**The problem:** Return the line containing "Screen dimensions: 1084x492" together with every later line up to the end of the records, exactly and with no pictures; return nothing else.

=== Source data ===

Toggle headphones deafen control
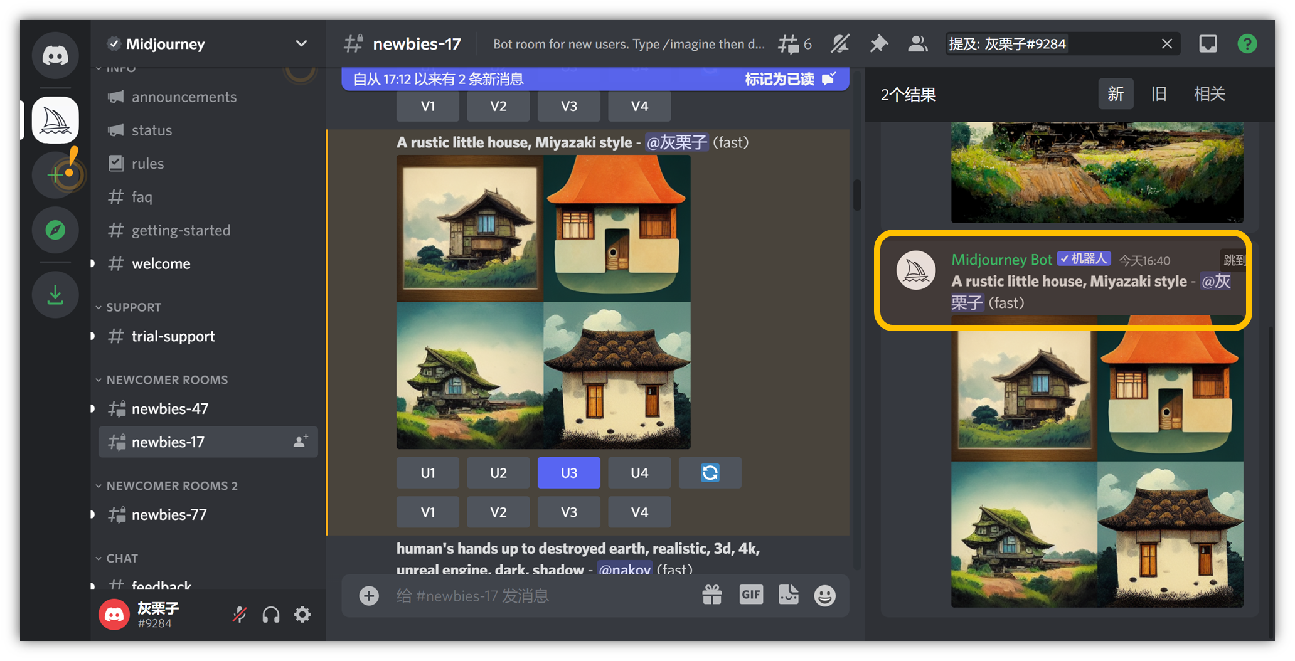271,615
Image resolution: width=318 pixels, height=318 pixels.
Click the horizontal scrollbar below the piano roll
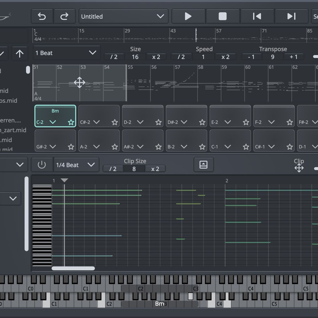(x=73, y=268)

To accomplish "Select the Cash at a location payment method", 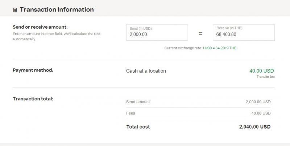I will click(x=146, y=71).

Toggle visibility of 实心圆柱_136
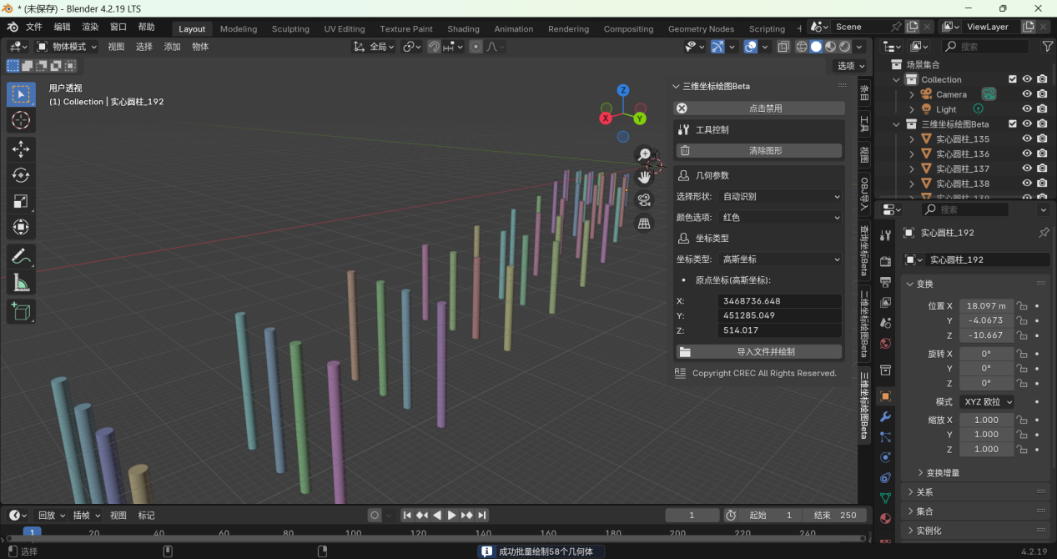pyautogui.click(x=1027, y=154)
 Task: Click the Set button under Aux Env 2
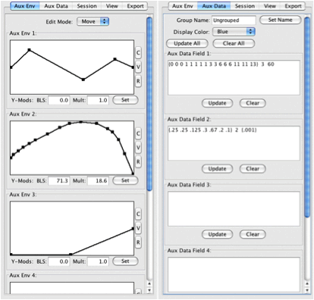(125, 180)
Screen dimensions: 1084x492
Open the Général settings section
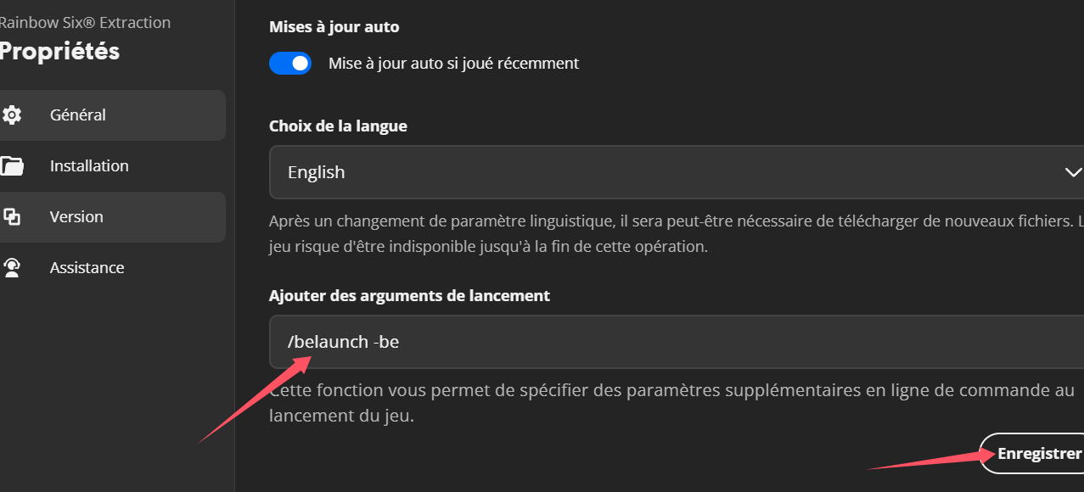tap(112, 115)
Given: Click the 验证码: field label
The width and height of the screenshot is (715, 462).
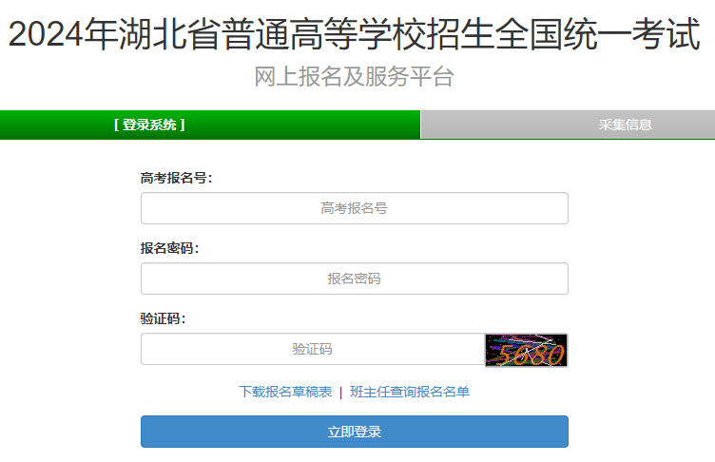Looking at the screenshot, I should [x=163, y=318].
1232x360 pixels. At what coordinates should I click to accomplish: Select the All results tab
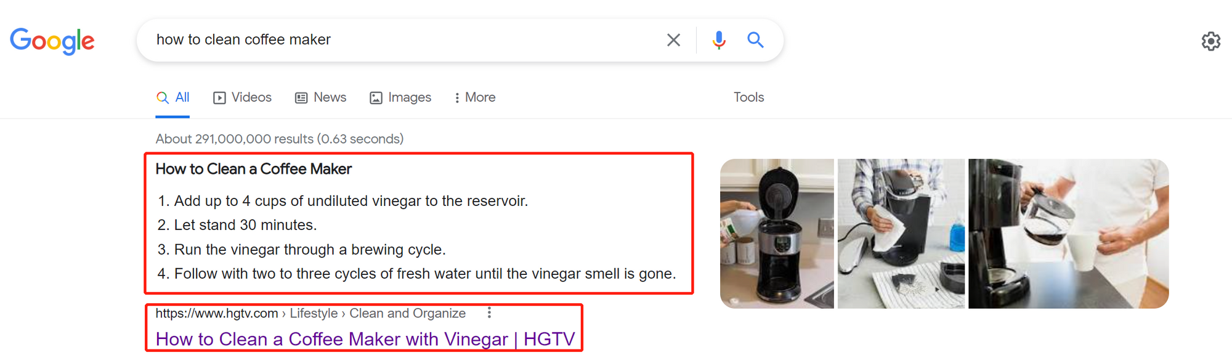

===

**Result for this task:**
Screen dimensions: 1084x492
Open the Général settings section
tap(112, 115)
Given: Click the 验证码: field label
The width and height of the screenshot is (715, 462).
Looking at the screenshot, I should [x=163, y=318].
1232x360 pixels. At what coordinates should I click to accomplish: Select the All results tab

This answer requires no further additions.